Goal of the exercise:
Print the following data exactly, with every line unchanged.

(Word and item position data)
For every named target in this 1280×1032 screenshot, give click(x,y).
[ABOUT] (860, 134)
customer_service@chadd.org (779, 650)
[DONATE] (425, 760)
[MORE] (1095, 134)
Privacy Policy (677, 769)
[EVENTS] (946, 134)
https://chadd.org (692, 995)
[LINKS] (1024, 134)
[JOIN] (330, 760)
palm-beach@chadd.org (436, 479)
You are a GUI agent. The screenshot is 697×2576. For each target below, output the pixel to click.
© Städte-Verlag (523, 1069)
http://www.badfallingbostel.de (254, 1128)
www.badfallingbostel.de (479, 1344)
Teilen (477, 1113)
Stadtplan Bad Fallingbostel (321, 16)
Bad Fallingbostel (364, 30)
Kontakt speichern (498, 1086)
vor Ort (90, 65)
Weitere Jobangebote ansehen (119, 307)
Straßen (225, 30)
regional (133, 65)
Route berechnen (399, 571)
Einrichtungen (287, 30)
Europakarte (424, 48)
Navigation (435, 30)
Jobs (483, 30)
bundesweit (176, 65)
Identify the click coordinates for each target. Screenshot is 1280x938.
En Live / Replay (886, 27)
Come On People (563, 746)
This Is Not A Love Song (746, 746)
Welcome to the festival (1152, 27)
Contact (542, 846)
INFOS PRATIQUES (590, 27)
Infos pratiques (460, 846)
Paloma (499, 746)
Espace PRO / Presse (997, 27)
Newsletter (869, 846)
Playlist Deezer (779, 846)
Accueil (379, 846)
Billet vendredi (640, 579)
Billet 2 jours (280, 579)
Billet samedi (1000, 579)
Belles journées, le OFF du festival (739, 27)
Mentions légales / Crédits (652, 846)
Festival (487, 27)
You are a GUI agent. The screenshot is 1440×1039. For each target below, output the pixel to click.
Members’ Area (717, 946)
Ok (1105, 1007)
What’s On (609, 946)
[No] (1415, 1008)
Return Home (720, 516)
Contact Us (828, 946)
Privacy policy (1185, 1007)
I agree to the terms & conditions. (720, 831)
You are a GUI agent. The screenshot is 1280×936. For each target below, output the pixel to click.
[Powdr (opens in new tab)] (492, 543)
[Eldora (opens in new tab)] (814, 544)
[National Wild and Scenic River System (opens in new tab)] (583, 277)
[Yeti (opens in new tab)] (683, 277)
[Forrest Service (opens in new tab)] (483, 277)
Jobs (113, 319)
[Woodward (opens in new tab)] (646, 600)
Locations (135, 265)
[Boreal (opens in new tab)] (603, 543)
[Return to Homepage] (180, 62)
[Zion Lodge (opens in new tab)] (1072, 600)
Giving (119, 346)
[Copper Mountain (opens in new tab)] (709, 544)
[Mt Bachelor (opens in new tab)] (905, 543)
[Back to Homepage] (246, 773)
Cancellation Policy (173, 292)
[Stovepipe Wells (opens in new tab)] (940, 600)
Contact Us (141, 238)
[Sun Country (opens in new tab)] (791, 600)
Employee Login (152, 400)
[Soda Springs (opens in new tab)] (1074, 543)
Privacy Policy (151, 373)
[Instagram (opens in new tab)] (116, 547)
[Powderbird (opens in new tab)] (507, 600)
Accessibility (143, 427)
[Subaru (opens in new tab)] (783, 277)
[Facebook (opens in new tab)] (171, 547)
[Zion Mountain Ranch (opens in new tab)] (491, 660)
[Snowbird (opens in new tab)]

Expected answer:
For every named target in this 1280×1032 screenshot, give click(x,y).
[ABOUT] (860, 134)
customer_service@chadd.org (779, 650)
[DONATE] (425, 760)
[MORE] (1095, 134)
Privacy Policy (677, 769)
[EVENTS] (946, 134)
https://chadd.org (692, 995)
[LINKS] (1024, 134)
[JOIN] (330, 760)
palm-beach@chadd.org (436, 479)
You are a GUI agent. The screenshot is 697×2576. For each target below, output the pixel to click.
© Städte-Verlag (523, 1069)
http://www.badfallingbostel.de (254, 1128)
www.badfallingbostel.de (479, 1344)
Teilen (477, 1113)
Stadtplan Bad Fallingbostel (321, 16)
Bad Fallingbostel (364, 30)
Kontakt speichern (498, 1086)
vor Ort (90, 65)
Weitere Jobangebote ansehen (119, 307)
Straßen (225, 30)
regional (133, 65)
Route berechnen (399, 571)
Einrichtungen (287, 30)
Europakarte (424, 48)
Navigation (435, 30)
Jobs (483, 30)
bundesweit (176, 65)
Identify the click coordinates for each target. Screenshot is 1280x938.
En Live / Replay (886, 27)
Come On People (563, 746)
This Is Not A Love Song (746, 746)
Welcome to the festival (1152, 27)
Contact (542, 846)
INFOS PRATIQUES (590, 27)
Infos pratiques (460, 846)
Paloma (499, 746)
Espace PRO / Presse (997, 27)
Newsletter (869, 846)
Playlist Deezer (779, 846)
Accueil (379, 846)
Billet vendredi (640, 579)
Billet 2 jours (280, 579)
Billet samedi (1000, 579)
Belles journées, le OFF du festival (739, 27)
Mentions légales / Crédits (652, 846)
Festival (487, 27)
You are a GUI agent. The screenshot is 1440×1039. For each target below, output the pixel to click.
Members’ Area (717, 946)
Ok (1105, 1007)
What’s On (609, 946)
[No] (1415, 1008)
Return Home (720, 516)
Contact Us (828, 946)
Privacy policy (1185, 1007)
I agree to the terms & conditions. (720, 831)
You are a GUI agent. The screenshot is 1280×936. For each target below, output the pixel to click.
[Powdr (opens in new tab)] (492, 543)
[Eldora (opens in new tab)] (814, 544)
[National Wild and Scenic River System (opens in new tab)] (583, 277)
[Yeti (opens in new tab)] (683, 277)
[Forrest Service (opens in new tab)] (483, 277)
Jobs (113, 319)
[Woodward (opens in new tab)] (646, 600)
Locations (135, 265)
[Boreal (opens in new tab)] (603, 543)
[Return to Homepage] (180, 62)
[Zion Lodge (opens in new tab)] (1072, 600)
Giving (119, 346)
[Copper Mountain (opens in new tab)] (709, 544)
[Mt Bachelor (opens in new tab)] (905, 543)
[Back to Homepage] (246, 773)
Cancellation Policy (173, 292)
[Stovepipe Wells (opens in new tab)] (940, 600)
Contact Us (141, 238)
[Sun Country (opens in new tab)] (791, 600)
Employee Login (152, 400)
[Soda Springs (opens in new tab)] (1074, 543)
Privacy Policy (151, 373)
[Instagram (opens in new tab)] (116, 547)
[Powderbird (opens in new tab)] (507, 600)
Accessibility (143, 427)
[Subaru (opens in new tab)] (783, 277)
[Facebook (opens in new tab)] (171, 547)
[Zion Mountain Ranch (opens in new tab)] (491, 660)
[Snowbird (opens in new tab)]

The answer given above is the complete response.